How Will Blockchain Impact Logistics, Supply Chain And Transportation?
65% of senior transportation executives believe the logistics, supply chain and transportation sector is experiencing a seismic shift. These are the findings of a recent Forbes survey of 400 executives whose perception is driven largely by the proliferation of artificial intelligence (AI), machine learning (ML) and blockchain.
Most of my views come from Globaltranz’s membership in The Blockchain in Transport Alliance (BiTA) – they joined in 2017. BiTA is an industry association focusing on the use of blockchain to drive efficiency in transportation, logistics, and supply chain.
What’s blockchain’s transportation role?
Blockchain is a technology that’s perfect for the transportation industry and I believe will provide revolutionary impact. Blockchain allows people/companies who don’t know or trust each other to engage in commerce.
Examine a typical shipment: From origin to destination, you have multiple parties touching the freight and needing visibility into specific details. Keep in mind there are thousands of shippers and carriers – land, sea, rail, and air – as well as freight brokers/forwarders, 3PLs, insurance providers, customs agents and customers of all kinds. That means there several parties who don’t know anything about each another, but they have business to do, ranging from small, low-value shipments to larger, or very large and very high-value shipments. Unfortunately, there’s no standardization. There is no way of exchanging data in a trusted manner across this group of participants.
Ultimately blockchain provides is trust. Blockchain makes certain this network has everything they need to know about their shipments and transactions in one place, and they know the information is accurate because of the security of the distributed ledgers. Blockchain can become a transformative tool.
Blockchain in practice…
When creating a use case it’s hard to know where to start. Providing seamless visibility across the value chain is a massive advantage. There are several technologies, like RFID or IoT/telematics, that can capture location or condition information. Currently, much of that data is isolated in silos. Blockchain is a platform giving all members greater insight – instant shipment tracking at the SKU level.

__Stored records__
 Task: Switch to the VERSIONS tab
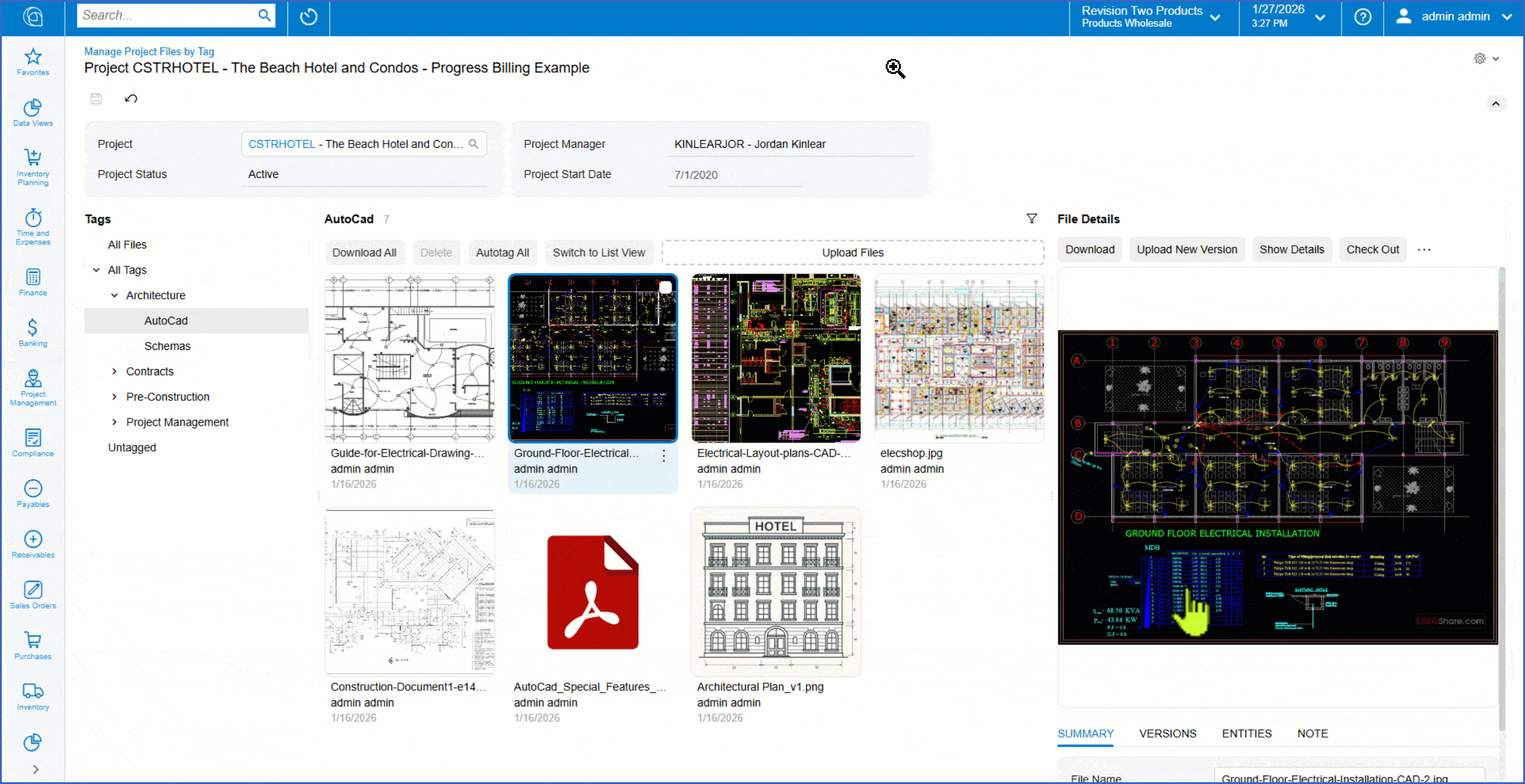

==

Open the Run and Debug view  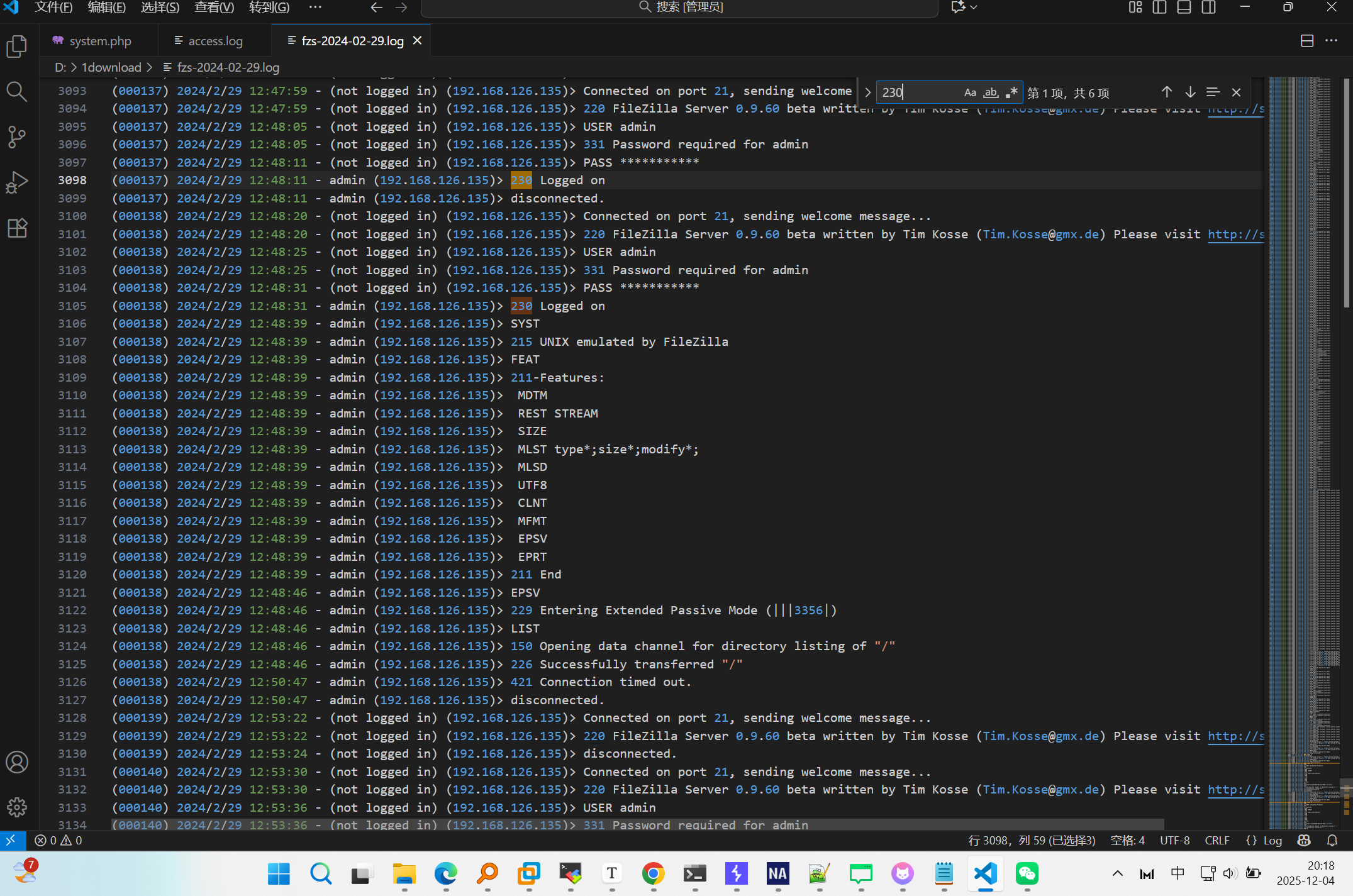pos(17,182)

__To do__
Copy out the full article on blockchain in logistics word for word.

__Output for this task__
How Will Blockchain Impact Logistics, Supply Chain And Transportation?
65% of senior transportation executives believe the logistics, supply chain and transportation sector is experiencing a seismic shift. These are the findings of a recent Forbes survey of 400 executives whose perception is driven largely by the proliferation of artificial intelligence (AI), machine learning (ML) and blockchain.
Most of my views come from Globaltranz’s membership in The Blockchain in Transport Alliance (BiTA) – they joined in 2017. BiTA is an industry association focusing on the use of blockchain to drive efficiency in transportation, logistics, and supply chain.
What’s blockchain’s transportation role?
Blockchain is a technology that’s perfect for the transportation industry and I believe will provide revolutionary impact. Blockchain allows people/companies who don’t know or trust each other to engage in commerce.
Examine a typical shipment: From origin to destination, you have multiple parties touching the freight and needing visibility into specific details. Keep in mind there are thousands of shippers and carriers – land, sea, rail, and air – as well as freight brokers/forwarders, 3PLs, insurance providers, customs agents and customers of all kinds. That means there several parties who don’t know anything about each another, but they have business to do, ranging from small, low-value shipments to larger, or very large and very high-value shipments. Unfortunately, there’s no standardization. There is no way of exchanging data in a trusted manner across this group of participants.
Ultimately blockchain provides is trust. Blockchain makes certain this network has everything they need to know about their shipments and transactions in one place, and they know the information is accurate because of the security of the distributed ledgers. Blockchain can become a transformative tool.
Blockchain in practice…
When creating a use case it’s hard to know where to start. Providing seamless visibility across the value chain is a massive advantage. There are several technologies, like RFID or IoT/telematics, that can capture location or condition information. Currently, much of that data is isolated in silos. Blockchain is a platform giving all members greater insight – instant shipment tracking at the SKU level.